Deuxième précision : en se portant à la défense d'Israël devant la conférence de Durban, le président Bush ne fait que suivre l'ornière tracée par les précédents présidents américains. Il a tort de se conduire comme il le fait, mais il n'invente rien en matière de solidarité américaine avec Israël. En 1975, c'est-à-dire à peine huit ans après les annexions par Israël de territoires voisins, l'opinion mondiale ne s'était pas encore habituée à ces empiètements. Il en résulta que les pays non-alignés, réunis à Lima en août 1975, adoptèrent la résolution 3379 apparentant le sionisme au racisme et à la discrimination raciale. Les États-Unis ne se résignèrent pas à ce verdict. Ils furent donc absents des deux conférences suivantes, tenues en 1978 et en 1983. Ils obtinrent enfin, le 16 décembre 1991, que l'ONU rescinde sa résolution précédente. Le boycott décidé par Bush ne fait que reproduire ceux de Carter et de Reagan. Qu'il soit permis d'en déduire que, du point de vue de la géopolitique américaine, Israël faisait et fait toujours partie de la stratégie à long terme des États-Unis. Un verrou était nécessaire au Proche-Orient et il l'est toujours. Notons également que Mary Robinson cultive l'amnésie quand elle estime clos le débat sur la parenté entre sionisme et racisme : il était terminé en 1975, mais il a repris et peut reprendre.

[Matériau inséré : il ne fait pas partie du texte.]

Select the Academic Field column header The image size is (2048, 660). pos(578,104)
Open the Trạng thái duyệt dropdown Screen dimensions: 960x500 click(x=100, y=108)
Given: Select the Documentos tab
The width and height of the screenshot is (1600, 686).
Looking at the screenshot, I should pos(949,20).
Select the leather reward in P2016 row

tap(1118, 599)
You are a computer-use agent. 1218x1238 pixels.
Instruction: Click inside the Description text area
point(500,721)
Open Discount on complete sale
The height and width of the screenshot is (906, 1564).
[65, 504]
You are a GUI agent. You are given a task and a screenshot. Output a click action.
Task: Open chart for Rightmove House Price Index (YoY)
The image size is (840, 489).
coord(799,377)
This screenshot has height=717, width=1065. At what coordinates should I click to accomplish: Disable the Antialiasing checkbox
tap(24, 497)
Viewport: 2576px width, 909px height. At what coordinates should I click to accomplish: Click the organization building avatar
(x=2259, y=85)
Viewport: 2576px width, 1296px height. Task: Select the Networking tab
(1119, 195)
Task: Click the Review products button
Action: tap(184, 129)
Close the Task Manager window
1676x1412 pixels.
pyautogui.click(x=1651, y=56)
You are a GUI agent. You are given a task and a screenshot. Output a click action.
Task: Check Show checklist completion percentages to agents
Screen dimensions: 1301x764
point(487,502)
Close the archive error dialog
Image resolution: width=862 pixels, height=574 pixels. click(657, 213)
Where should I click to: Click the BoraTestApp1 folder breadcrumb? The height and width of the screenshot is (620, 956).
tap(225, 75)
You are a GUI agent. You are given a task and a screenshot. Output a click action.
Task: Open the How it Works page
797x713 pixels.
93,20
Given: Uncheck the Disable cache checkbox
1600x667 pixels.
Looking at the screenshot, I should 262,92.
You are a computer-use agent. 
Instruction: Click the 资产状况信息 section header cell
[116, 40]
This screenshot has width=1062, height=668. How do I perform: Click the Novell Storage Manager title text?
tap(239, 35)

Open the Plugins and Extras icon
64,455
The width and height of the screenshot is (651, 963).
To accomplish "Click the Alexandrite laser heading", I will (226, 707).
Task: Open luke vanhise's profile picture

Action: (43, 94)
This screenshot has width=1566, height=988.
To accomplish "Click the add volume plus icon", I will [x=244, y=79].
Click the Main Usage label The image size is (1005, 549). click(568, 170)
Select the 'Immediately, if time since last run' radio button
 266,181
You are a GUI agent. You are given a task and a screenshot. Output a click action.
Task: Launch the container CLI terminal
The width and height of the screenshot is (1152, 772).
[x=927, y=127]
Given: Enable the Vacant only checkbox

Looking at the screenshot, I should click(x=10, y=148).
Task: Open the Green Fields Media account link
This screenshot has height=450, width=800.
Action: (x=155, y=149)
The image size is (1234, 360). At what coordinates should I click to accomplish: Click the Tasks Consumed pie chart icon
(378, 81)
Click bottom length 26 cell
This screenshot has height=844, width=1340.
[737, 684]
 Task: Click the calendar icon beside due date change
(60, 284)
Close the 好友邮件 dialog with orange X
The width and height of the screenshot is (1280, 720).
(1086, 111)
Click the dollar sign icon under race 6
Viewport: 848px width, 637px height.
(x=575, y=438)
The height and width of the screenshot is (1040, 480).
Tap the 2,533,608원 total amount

Reste le fond de la question : que pense l'ONU du comportement d'Israël? La question est d'autant plus légitime que Kofi Annan a tenu, dans la conférence inaugurale de la conférence de Durban, des propos lénifiants et même incongrus. Dans ce pays où tout rappelle l'apartheid et les années d'emprisonnement de Nelson Mandela ou de Breyton Breytenbach, M. Annan a prétendu qu'il est malséant de dénoncer le racisme d'un pays en particulier et qu'il vaut mieux mettre en oeuvre les moyens de lutter contre toutes les incarnations du racisme, où qu'on les trouve. Pareille attitude est difficile à concilier avec les dénonciations qui se sont autrefois multipliées nommément contre les régimes racistes de l'Afrique australe. On se demande, d'autre part, puisque les textes de la Déclaration universelle sont déjà en place, si le rôle de l'ONU et de la conférence de Durban n'est pas justement de les rappeler à ceux des pays, Israël compris, qui ne les respecte pas. Qu'on relise :

art. 1 : Tous les êtres humains naissent libres et égaux en dignité et en droits...

art. 2 (2) : De plus, il ne sera fait aucune distinction fondée sur le statut politique, juridique ou international du pays ou du territoire dont une personne est ressortissante, que ce pays ou territoire soit indépendant, sous tutelle, non autonome ou soumis à une limitation quelconque de souveraineté.

art. 5 : Nul ne sera soumis à la torture, ni à des peines ou traitements cruels, inhumains ou dégradants.

art. 13 : Toute personne a le droit de crculer librement et de choisir sa résidence à l'intérieur d'un État.

art. 17 (2) : Nul ne peut être arbitrairement privé de sa propriété.

Il ne s'agit pas là de textes équivoques. Encore faut-il, devant eux, avoir le courage de nommer ceux qui, Israéliens ou taliban, les bafouent. Le Canada ne se grandit pas en se rangeant dans le camp des aveugles volontaires.